Mr. Stokes likened the profile of different garlic varieties to apple varieties, explaining that each one has its own profile. Some garlic varieties are hot and others are mild. Some are full of water while others are full of oil. The “Monviso” has higher oil content, and its bold, nutty flavor lasts longer than other garlic.
“When we did some comparison analyses with Chinese garlic, for example, chefs said they just didn’t hold the flavor, but dissipated quickly as they dish got to the table,” he added. “The flavor bleeds out of them fast.”
“Monviso” garlic was launched in August, and Christopher Ranch is now promoting it to retail stores and foodservice operators, with the foodservice segment being its initial push. The garlic is available in 30-pound boxes, four- and five-pound packs to a carton and a six-ounce vacuum-packed option for retail. The vacuum pack offers a longer shelf life when kept under proper refrigeration.
China has recovered from its garlic shortages of the past couple of years, and Mr. Stokes said that there is a “flood” of Chinese garlic coming into the country currently.
“This has caused the market to fall quickly, but California garlic prices are holding steady because it is the garlic of choice among people,” he added.
Christopher Ranch began its new crop of shallots in early September. Mr. Stokes said that it is a pretty exciting time for the item because the market went very high due to global shallot shortages. Prices are now leveling off as the United States, Canada, France and Holland are starting with new crops. He noted that some of the strange things that were being reported about shallots in recent times.
“A few years ago, some Peruvian and Columbian companies were importing small onions, labeling them as shallots,” he said. “When they were caught they were ordered by a U.S. agency to stop. But when the market went way up with the global shortage recently, they resurfaced. We’ve heard reports that some retailers were very upset when they realized they had onions labeled as shallots on their shelves.”

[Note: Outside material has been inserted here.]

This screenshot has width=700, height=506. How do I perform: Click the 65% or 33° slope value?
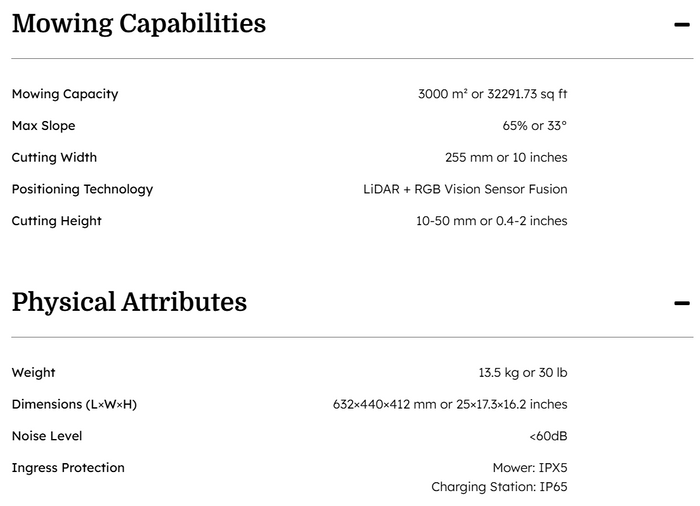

Yet another issue regarding shallots is that this is the first year that they are being imported from China. When asked if that could mean a potential dumping threat, Mr. Stokes responded, “With China, there’s always a dumping threat. Nonetheless, we are receiving information that there are containers of cheap shallots on the water from China currently.”
Dumping and other import issues, he explained, are more of a problem for U.S. producers today than at any time in history.
“We build new facilities that increase our levels of food safety and our sustainability, and we put a tremendous amount of money into these initiatives,” he said. “We’re spending a fortune on our facilities, but importers don’t have to follow the same guidelines. From a trend standpoint, retail customers and ingredient manufacturers are issuing more intense regulations continually. We’re all for this level of safety and sustainability, but if everything we do has to be checked and audited, then every container of fresh produce that enters the U.S. should be faced with the same scrutiny.”
Christopher Ranch is a family-owned-and-operated company that has been growing garlic for over 50 years in Gilroy, CA. It offers an extensive line of whole bulb, peeled, roasted, chopped, minced and crushed garlic, as well as pesto and pickled garlic. Its line also includes elephant garlic, ginger, shallots, specialty onions, sun dried tomatoes and cherries. The company also produces an organic line of garlic, specialty onions and processed items.